Extrait du texte:
- - -

Méthodes de traitement des phobies et de la mémoire

Dans leur expérience, les participants ayant une phobie des araignées ont été exposés à des photos d’araignées lors de trois sessions. L’objectif était de perturber la mémoire en la réinitialisant. D’abord, l’équipe a activé la peur des participants en leur montrant des images d’araignées.

Ensuite, 10 minutes plus tard, les participants ont observé ces images plus longtemps. Le lendemain, ils ont de nouveau vu les photos. À la troisième exposition, l’activité dans l’amygdale, une région clé du traitement émotionnel, a diminué, ce qui reflète une réduction de l’interférence émotionnelle et une baisse de l’évitement des araignées chez les participants.

Les scientifiques concluent que la première exposition a rendu la mémoire instable. Lors de la plus longue exposition, la mémoire a été réenregistrée sous une forme plus faible, ce qui, selon eux, rend moins probable le retour de la peur.

Les chercheurs estiment que cela pourrait renforcer les techniques de traitement de l’anxiété et des phobies dans les cas où l’exposition seule ne fournit pas une solution durable.

Un médicament pour oublier?

- - -

Lignes fournies:
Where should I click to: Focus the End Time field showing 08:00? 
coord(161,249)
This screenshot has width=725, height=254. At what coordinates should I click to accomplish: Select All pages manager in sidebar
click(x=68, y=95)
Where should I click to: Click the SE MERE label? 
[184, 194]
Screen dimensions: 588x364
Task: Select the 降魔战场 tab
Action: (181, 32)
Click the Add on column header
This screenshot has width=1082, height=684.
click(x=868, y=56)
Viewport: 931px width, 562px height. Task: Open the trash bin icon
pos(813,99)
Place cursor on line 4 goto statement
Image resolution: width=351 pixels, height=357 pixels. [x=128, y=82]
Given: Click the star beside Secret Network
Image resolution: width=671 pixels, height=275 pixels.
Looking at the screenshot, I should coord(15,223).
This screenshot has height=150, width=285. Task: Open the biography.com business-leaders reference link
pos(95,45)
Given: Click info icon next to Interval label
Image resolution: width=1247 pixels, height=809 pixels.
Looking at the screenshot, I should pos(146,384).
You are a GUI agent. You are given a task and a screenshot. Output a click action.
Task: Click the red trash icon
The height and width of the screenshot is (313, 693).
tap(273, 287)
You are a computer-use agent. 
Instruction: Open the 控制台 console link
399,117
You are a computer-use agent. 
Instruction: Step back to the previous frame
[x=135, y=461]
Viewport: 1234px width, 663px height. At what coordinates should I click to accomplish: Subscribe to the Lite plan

- - -

À faire:
1. Dans le texte sur les phobies, quelle région du cerveau a montré moins d'activité lors de la troisième exposition ?
2. Poursuivez le texte sur les phobies à la suite de sa dernière ligne, « Un médicament pour oublier? ».
Ces lignes n'ont aucun lien avec le texte.

Réponses:
1. L'amygdale.

2.
Pour compléter les approches cognitives, certains scientifiques ont proposé d’utiliser des médicaments pour effacer les mauvais souvenirs ou l’aspect inducteur de la peur qui leur est associé.

La D-cyclosérine, un antibiotique, stimule l’activité du glutamate, un neurotransmetteur «excitateur» qui active les cellules cérébrales. Dans une étude, des personnes ayant une phobie des hauteurs ont pris de la D-cyclosérine avant une thérapie d’exposition en réalité virtuelle. Une semaine, puis trois mois plus tard, leurs niveaux de stress étaient nettement plus bas qu’auparavant.

De plus, le propranolol, administré au moment de la consolidation d’un souvenir, par exemple juste après avoir décrit une mauvaise expérience, a prouvé qu’il pouvait réduire les symptômes de stress lorsque la mémoire était à nouveau activée.

Le propranolol bloque la norépinéphrine, un neurotransmetteur lié au mécanisme de «combat ou fuite» qui provoque des symptômes de stress.

Des chercheurs à New York ont mené des expériences sur des rats, montrant qu’il est possible d’effacer des souvenirs spécifiques du cerveau en administrant un médicament appelé U0126, tout en préservant le reste du cerveau.

Implantation de faux souvenirs

En poussant la manipulation de la mémoire encore plus loin, des experts comme Julia Shaw, auteur de « The Memory Illusion », ont exploré comment implanter de faux souvenirs. Elle commence par dire à quelqu’un que, dans son enfance, il a commis un acte répréhensible, puis ajoute des couches d’informations jusqu’à ce que la personne ne puisse plus faire la distinction entre réalité et imagination.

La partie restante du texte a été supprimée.